··· Available data ···

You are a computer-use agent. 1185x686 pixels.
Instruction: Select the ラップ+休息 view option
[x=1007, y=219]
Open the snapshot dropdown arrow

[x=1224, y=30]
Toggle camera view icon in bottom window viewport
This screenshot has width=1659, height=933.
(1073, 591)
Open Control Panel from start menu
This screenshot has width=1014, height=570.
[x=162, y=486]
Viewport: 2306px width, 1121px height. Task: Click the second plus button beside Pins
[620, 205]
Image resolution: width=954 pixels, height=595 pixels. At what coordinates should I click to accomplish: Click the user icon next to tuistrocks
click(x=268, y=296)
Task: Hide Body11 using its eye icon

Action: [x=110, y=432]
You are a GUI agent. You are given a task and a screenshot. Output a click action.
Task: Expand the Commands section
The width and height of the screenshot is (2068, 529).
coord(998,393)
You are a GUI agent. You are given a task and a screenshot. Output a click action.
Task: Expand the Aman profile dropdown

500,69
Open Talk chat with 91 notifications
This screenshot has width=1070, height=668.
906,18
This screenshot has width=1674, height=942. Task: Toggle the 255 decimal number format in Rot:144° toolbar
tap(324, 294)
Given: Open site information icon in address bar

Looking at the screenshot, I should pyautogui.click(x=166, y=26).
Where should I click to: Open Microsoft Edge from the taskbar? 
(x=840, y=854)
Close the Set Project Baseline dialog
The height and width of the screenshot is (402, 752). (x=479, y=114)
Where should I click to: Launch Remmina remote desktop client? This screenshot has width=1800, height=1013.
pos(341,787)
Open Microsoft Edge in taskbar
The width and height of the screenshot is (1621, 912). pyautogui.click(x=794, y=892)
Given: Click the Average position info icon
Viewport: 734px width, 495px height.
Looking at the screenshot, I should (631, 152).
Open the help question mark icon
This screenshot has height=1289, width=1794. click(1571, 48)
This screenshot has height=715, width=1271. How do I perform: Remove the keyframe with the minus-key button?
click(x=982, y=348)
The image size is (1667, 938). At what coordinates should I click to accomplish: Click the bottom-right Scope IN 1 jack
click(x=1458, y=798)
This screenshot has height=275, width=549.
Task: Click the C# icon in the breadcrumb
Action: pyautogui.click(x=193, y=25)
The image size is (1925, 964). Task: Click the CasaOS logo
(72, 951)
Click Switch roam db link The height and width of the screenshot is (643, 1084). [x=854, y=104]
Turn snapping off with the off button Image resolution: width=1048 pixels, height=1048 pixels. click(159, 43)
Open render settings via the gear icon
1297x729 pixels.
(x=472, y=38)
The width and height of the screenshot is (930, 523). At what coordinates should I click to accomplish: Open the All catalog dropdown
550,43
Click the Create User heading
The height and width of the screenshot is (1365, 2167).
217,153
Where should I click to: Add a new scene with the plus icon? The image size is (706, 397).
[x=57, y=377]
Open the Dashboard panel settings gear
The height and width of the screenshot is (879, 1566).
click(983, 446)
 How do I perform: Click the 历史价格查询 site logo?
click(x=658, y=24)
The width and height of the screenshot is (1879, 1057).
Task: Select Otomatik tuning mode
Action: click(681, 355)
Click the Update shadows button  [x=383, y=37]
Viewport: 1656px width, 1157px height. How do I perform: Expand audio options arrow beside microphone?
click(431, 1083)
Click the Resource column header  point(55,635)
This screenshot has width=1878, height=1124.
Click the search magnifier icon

···

**Problem:**
In this exercise, every line of the listing is to be output exactly.

**Output of the exercise:**
You are a computer-use agent. 1185x686 pixels.
Instruction: Select the ラップ+休息 view option
[x=1007, y=219]
Open the snapshot dropdown arrow

[x=1224, y=30]
Toggle camera view icon in bottom window viewport
This screenshot has width=1659, height=933.
(1073, 591)
Open Control Panel from start menu
This screenshot has width=1014, height=570.
[x=162, y=486]
Viewport: 2306px width, 1121px height. Task: Click the second plus button beside Pins
[620, 205]
Image resolution: width=954 pixels, height=595 pixels. At what coordinates should I click to accomplish: Click the user icon next to tuistrocks
click(x=268, y=296)
Task: Hide Body11 using its eye icon

Action: [x=110, y=432]
You are a GUI agent. You are given a task and a screenshot. Output a click action.
Task: Expand the Commands section
The width and height of the screenshot is (2068, 529).
coord(998,393)
You are a GUI agent. You are given a task and a screenshot. Output a click action.
Task: Expand the Aman profile dropdown

500,69
Open Talk chat with 91 notifications
This screenshot has width=1070, height=668.
906,18
This screenshot has width=1674, height=942. Task: Toggle the 255 decimal number format in Rot:144° toolbar
tap(324, 294)
Given: Open site information icon in address bar

Looking at the screenshot, I should pyautogui.click(x=166, y=26).
Where should I click to: Open Microsoft Edge from the taskbar? 
(x=840, y=854)
Close the Set Project Baseline dialog
The height and width of the screenshot is (402, 752). (x=479, y=114)
Where should I click to: Launch Remmina remote desktop client? This screenshot has width=1800, height=1013.
pos(341,787)
Open Microsoft Edge in taskbar
The width and height of the screenshot is (1621, 912). pyautogui.click(x=794, y=892)
Given: Click the Average position info icon
Viewport: 734px width, 495px height.
Looking at the screenshot, I should (631, 152).
Open the help question mark icon
This screenshot has height=1289, width=1794. click(1571, 48)
This screenshot has height=715, width=1271. How do I perform: Remove the keyframe with the minus-key button?
click(x=982, y=348)
The image size is (1667, 938). At what coordinates should I click to accomplish: Click the bottom-right Scope IN 1 jack
click(x=1458, y=798)
This screenshot has height=275, width=549.
Task: Click the C# icon in the breadcrumb
Action: pyautogui.click(x=193, y=25)
The image size is (1925, 964). Task: Click the CasaOS logo
(72, 951)
Click Switch roam db link The height and width of the screenshot is (643, 1084). [x=854, y=104]
Turn snapping off with the off button Image resolution: width=1048 pixels, height=1048 pixels. click(159, 43)
Open render settings via the gear icon
1297x729 pixels.
(x=472, y=38)
The width and height of the screenshot is (930, 523). At what coordinates should I click to accomplish: Open the All catalog dropdown
550,43
Click the Create User heading
The height and width of the screenshot is (1365, 2167).
217,153
Where should I click to: Add a new scene with the plus icon? The image size is (706, 397).
[x=57, y=377]
Open the Dashboard panel settings gear
The height and width of the screenshot is (879, 1566).
click(983, 446)
 How do I perform: Click the 历史价格查询 site logo?
click(x=658, y=24)
The width and height of the screenshot is (1879, 1057).
Task: Select Otomatik tuning mode
Action: click(681, 355)
Click the Update shadows button  [x=383, y=37]
Viewport: 1656px width, 1157px height. How do I perform: Expand audio options arrow beside microphone?
click(431, 1083)
Click the Resource column header  point(55,635)
This screenshot has width=1878, height=1124.
Click the search magnifier icon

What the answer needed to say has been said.